Does accelerated approval vitiate the normal requirements for full licensure?
Seems like a more robust clinical trial could and should have been completed over the past couple decades. There’s an obvious benefit to medical abortion, but short term data on hundreds of women isn’t ideal. By now we should have long term controlled trial data on tens of thousands of women. What’s the regulatory argument otherwise?
Without say from the public, meaning the commissioner is not an elected official, the fda will always be in someone's pocket. The commissioner should be a nonpartisan elected person. Elected by the people or maybe by medical doctors. Bottom line, everyone is at the mercy of some person who may be or may not be capable of holding that position; who was placed at that command center by someone who is in someone else's pocket.
I think the FDA needs oversight. The last few years prove that the FDA does not have the American people's welfare in mind when they approve drugs. If it is the courts, then so be it. Perhaps if the FDA knew that if they royally get it wrong, that there will be a court case brought, not against the manufacturers, but against the FDA.

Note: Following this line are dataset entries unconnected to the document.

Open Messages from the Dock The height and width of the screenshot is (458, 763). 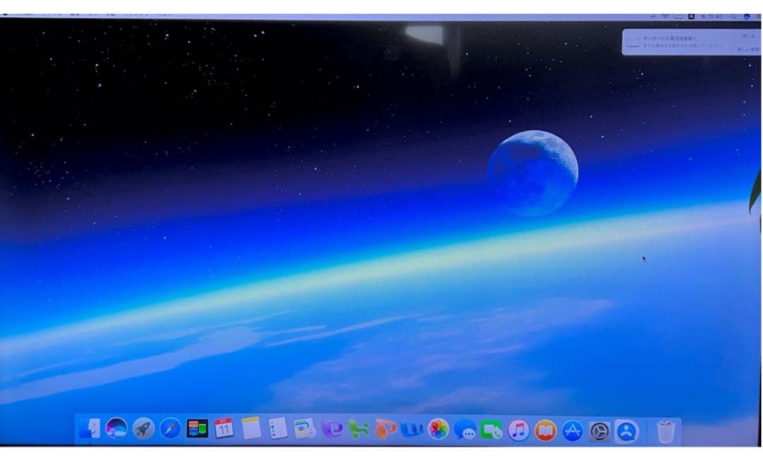466,428
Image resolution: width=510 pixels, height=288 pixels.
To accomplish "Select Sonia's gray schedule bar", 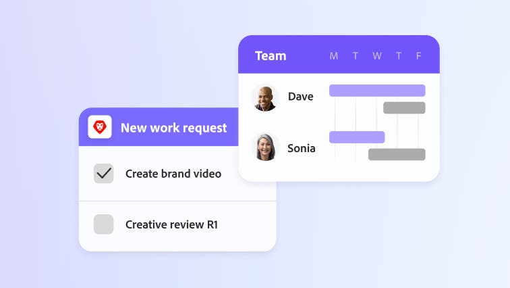I will (397, 154).
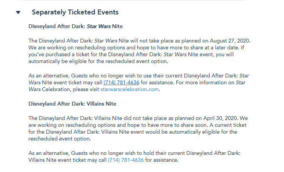Viewport: 284px width, 172px height.
Task: Open the starwarscelebration.com link
Action: pyautogui.click(x=130, y=89)
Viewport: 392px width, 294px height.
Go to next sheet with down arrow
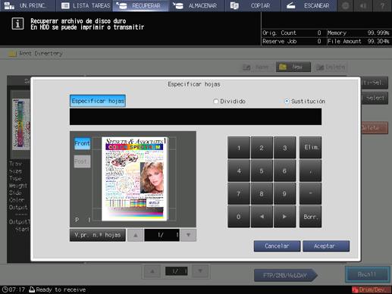188,235
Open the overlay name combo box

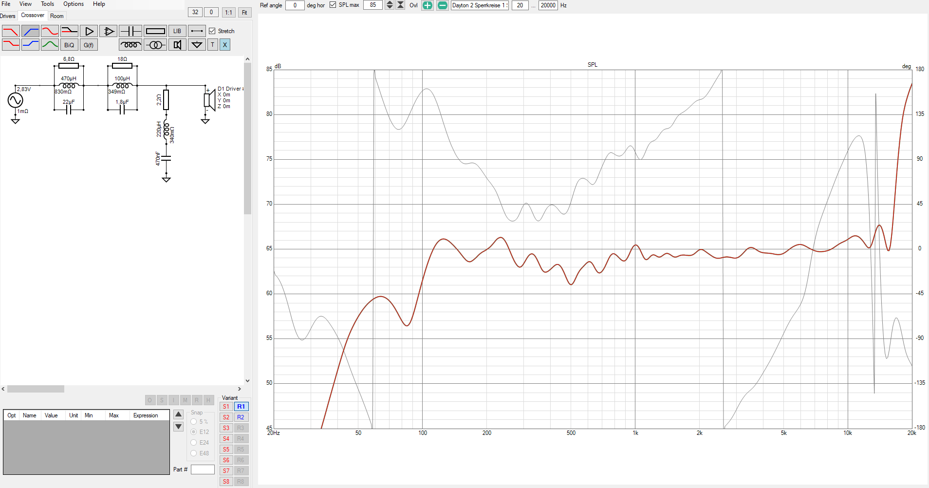(x=480, y=5)

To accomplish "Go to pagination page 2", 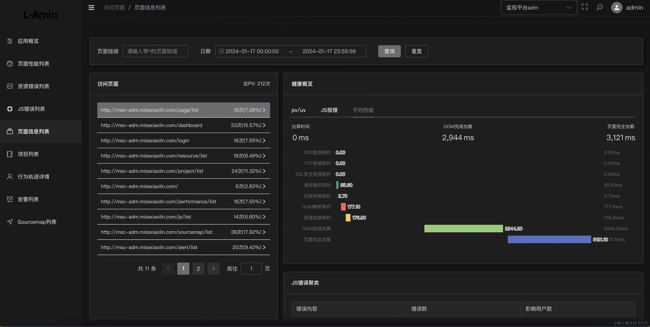I will pyautogui.click(x=198, y=269).
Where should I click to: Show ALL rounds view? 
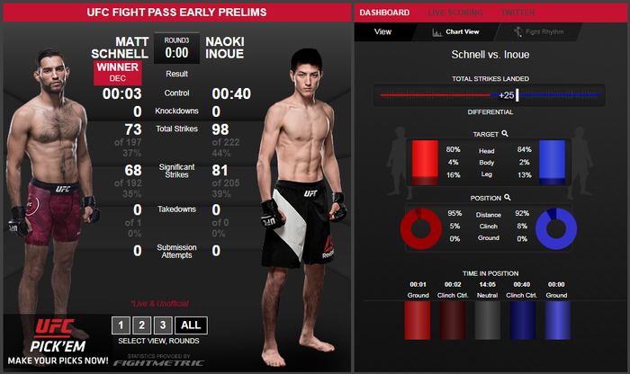pyautogui.click(x=191, y=325)
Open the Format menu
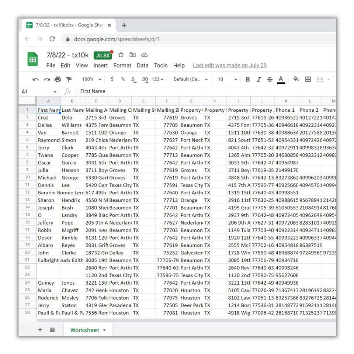 coord(122,65)
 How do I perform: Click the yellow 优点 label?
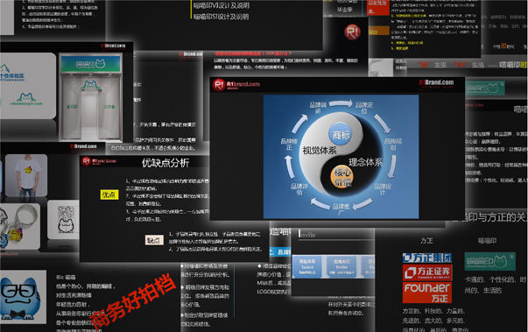(109, 194)
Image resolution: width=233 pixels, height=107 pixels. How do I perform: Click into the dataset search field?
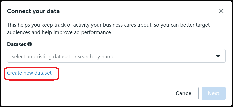(116, 56)
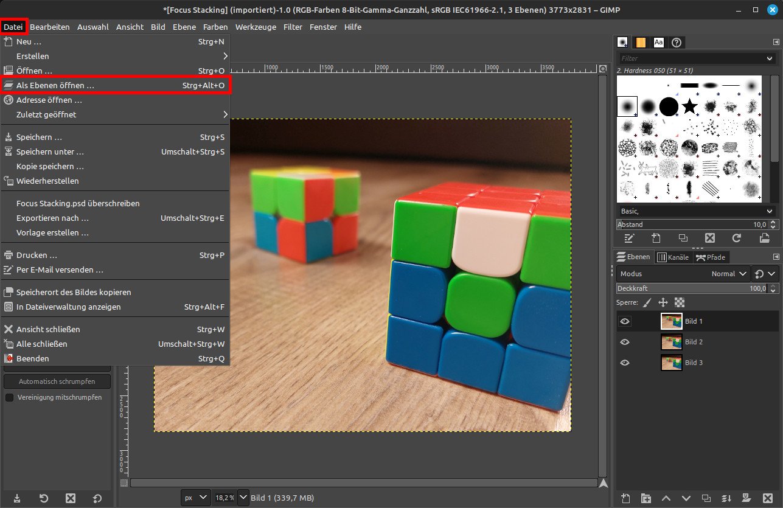This screenshot has height=508, width=783.
Task: Open the layer Modus dropdown
Action: click(x=728, y=274)
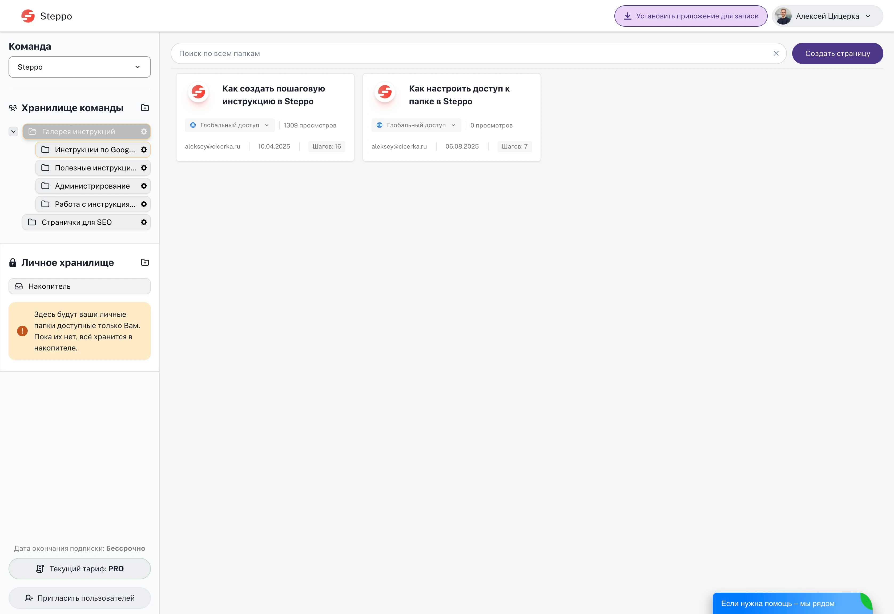Screen dimensions: 894x614
Task: Open settings gear for Инструкции по Google folder
Action: click(144, 150)
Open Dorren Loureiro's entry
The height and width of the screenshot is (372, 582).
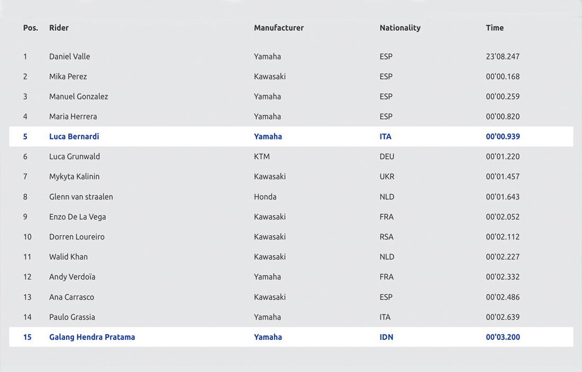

All of those three letter agencies have had their own interests, either $$$ or political at the forefront and the American people have been put in last place as far as priorities go. If their approval process is sound and they follow that process as originally intended, the FDA should not fear the courts, but when they deviate so severely from that process, lives are at stake and there has been little accountability.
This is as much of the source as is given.